# Painting plastic track



## Mike(^RacerX^) (Mar 15, 2003)

I have been contemplating painting the track on my layout once I have it all laid out.
I will be using Tomy track.I like the idea of making the track look more realistic by painting it.I also think it would help to smooth things out somewhat as well.
But I am wondering,wouldn't I risk screwing up the contact points where the rails meet?????? Has anyone painted their track,and if so what,if any.problems did you come across?????

Mike


----------



## Shadowracer (Sep 11, 2004)

I haven't got down to painting yet, so I can't say for sure. I was planning on using just a basic flat grey enamel thinned out. Greg Braun suggests a 3 parts paint to 1 part paint thinner.

I can see where getting paint in the connections would be a problem, so I think using a spraybomb would be definitely out. Otherwise, use a fairly small brush to work around the connections, and have lots of patience.

In my first foray into track building, I've discovered that patience is the singlemost important tool we have.

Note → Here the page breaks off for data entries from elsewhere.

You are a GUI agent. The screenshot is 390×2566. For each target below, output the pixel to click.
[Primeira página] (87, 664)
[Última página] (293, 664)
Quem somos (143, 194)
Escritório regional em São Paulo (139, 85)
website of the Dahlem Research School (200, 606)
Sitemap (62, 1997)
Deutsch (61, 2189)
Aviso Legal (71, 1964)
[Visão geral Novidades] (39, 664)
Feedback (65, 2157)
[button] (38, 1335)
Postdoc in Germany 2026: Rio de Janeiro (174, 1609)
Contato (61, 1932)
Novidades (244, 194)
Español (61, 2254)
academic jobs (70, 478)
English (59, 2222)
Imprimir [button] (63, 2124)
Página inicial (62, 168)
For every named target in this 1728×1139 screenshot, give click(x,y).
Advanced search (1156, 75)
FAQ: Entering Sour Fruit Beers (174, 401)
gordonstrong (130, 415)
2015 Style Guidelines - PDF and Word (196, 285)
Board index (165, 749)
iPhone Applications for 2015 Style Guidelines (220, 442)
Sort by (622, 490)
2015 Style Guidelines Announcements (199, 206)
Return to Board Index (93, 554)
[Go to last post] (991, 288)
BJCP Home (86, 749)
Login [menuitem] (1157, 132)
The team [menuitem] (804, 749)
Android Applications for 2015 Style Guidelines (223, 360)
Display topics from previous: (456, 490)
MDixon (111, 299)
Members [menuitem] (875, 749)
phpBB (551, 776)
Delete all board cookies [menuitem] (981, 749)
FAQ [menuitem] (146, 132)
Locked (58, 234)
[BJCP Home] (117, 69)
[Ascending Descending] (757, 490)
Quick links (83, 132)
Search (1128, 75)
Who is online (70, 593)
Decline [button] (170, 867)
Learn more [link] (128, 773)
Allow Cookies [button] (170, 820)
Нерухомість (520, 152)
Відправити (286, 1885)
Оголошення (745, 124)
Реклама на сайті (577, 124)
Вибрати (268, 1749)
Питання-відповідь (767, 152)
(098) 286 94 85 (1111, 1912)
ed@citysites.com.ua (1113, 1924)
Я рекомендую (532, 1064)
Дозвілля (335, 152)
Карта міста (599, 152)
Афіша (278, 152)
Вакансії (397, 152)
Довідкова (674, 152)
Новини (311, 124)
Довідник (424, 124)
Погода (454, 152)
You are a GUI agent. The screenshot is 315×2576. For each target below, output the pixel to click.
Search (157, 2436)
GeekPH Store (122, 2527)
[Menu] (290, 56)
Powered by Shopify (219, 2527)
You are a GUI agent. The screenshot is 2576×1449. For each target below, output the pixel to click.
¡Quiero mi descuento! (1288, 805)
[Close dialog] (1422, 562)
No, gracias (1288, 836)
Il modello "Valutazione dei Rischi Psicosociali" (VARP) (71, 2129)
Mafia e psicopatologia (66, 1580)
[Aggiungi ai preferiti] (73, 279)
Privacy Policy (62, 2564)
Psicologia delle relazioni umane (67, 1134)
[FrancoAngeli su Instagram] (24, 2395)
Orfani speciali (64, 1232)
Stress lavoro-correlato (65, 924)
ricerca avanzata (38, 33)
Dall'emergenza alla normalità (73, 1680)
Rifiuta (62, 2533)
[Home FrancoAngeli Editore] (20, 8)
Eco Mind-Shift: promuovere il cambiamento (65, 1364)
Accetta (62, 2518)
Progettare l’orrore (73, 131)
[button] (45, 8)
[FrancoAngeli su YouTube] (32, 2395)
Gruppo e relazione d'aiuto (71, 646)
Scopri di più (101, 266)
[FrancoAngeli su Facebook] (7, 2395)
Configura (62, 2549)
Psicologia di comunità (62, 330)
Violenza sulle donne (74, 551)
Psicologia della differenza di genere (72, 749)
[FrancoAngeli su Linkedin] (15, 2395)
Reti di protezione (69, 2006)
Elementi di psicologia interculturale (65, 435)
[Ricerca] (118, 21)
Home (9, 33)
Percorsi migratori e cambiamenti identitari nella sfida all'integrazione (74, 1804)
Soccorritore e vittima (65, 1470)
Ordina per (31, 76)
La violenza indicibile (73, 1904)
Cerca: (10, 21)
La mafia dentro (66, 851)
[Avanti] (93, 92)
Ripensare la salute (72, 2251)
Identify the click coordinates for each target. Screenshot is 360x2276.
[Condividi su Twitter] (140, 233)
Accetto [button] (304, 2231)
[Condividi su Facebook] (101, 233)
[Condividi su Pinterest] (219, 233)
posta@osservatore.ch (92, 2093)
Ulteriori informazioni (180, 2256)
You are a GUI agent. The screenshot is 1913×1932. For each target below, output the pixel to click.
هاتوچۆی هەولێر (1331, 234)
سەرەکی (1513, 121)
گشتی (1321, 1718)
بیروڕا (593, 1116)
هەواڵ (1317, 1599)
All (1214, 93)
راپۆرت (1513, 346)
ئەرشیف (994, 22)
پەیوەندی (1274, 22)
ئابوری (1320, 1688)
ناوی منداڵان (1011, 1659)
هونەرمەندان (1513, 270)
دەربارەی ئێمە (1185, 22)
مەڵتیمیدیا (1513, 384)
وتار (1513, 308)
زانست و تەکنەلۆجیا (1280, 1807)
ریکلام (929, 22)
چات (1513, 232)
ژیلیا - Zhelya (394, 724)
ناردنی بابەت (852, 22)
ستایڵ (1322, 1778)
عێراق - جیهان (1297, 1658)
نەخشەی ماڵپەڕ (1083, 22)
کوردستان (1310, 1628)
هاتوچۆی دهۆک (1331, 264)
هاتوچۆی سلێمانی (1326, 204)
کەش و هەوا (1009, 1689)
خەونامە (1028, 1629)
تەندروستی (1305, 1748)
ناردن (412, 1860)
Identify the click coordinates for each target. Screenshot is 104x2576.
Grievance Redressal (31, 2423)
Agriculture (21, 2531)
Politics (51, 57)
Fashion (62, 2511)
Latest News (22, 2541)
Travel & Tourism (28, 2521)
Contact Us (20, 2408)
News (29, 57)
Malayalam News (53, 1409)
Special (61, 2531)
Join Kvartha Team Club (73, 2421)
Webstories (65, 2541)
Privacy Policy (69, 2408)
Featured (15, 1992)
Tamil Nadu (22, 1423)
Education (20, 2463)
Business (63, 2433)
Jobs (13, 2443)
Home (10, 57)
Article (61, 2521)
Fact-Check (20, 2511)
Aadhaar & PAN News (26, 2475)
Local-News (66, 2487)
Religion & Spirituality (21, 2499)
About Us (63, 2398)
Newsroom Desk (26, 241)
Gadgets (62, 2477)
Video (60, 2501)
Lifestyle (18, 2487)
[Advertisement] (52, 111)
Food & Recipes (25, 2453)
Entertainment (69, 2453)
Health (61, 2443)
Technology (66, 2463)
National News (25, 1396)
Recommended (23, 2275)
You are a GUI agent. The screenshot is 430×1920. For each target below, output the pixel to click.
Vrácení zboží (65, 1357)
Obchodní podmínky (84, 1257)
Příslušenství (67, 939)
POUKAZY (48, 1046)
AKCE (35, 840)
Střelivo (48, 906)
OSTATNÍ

Take it slow.

Trev


----------



## Mike(^RacerX^) (Mar 15, 2003)

Patience is definetly a virtue when it comes to track building.And I have found that surfacing every few weeks and asking a lot of questions here on HT,then disappearing into the woodwork to try them out works really well too.  

I'm still a little ways away from painting track yet,but I would imagiine the best bet would be to somehow mask off the contact points,maybe with a little rubber cement or something.

Half the fun of this hobby is figuring out ways to do things like this.

Mike


----------



## Shadowracer (Sep 11, 2004)

Mike(^RacerX^) said:


> Half the fun of this hobby is figuring out ways to do things like this.


I agree. Sometimes it seems that the cars are secondary. I'm not even close to being done with this track and I'm already thinking of the next one!


----------



## doctorslotcar (Jul 25, 2004)

I sprayed a bunch of that tyco tan track as I had a pile of pieces that would make camels humps and wanted to have hills on my layout.I just lightly covered the contacts with dielectric grease snaped er all together and shot it. After it dried I skimmed of the rails with a razor blade. That dielectric compound not only keeps paint away but makes great corrosion free connections


----------



## Mike(^RacerX^) (Mar 15, 2003)

That's a real good idea Doc.That's what I'll do.
Thanks for the tip!!!!!! :thumbsup: 


Mike


----------



## Craig Jorgensen (Nov 21, 2004)

Solder the joints first, then you don't have to worry. Plus you'll have great contact all around the track. Use some fine emery on a sanding block after you paint to clean and smooth the rails. I did mine with flat black rustoleum last year and it's almost a smooth as a routed track. Check Greg Braun's website Hoslotcarracing.com


----------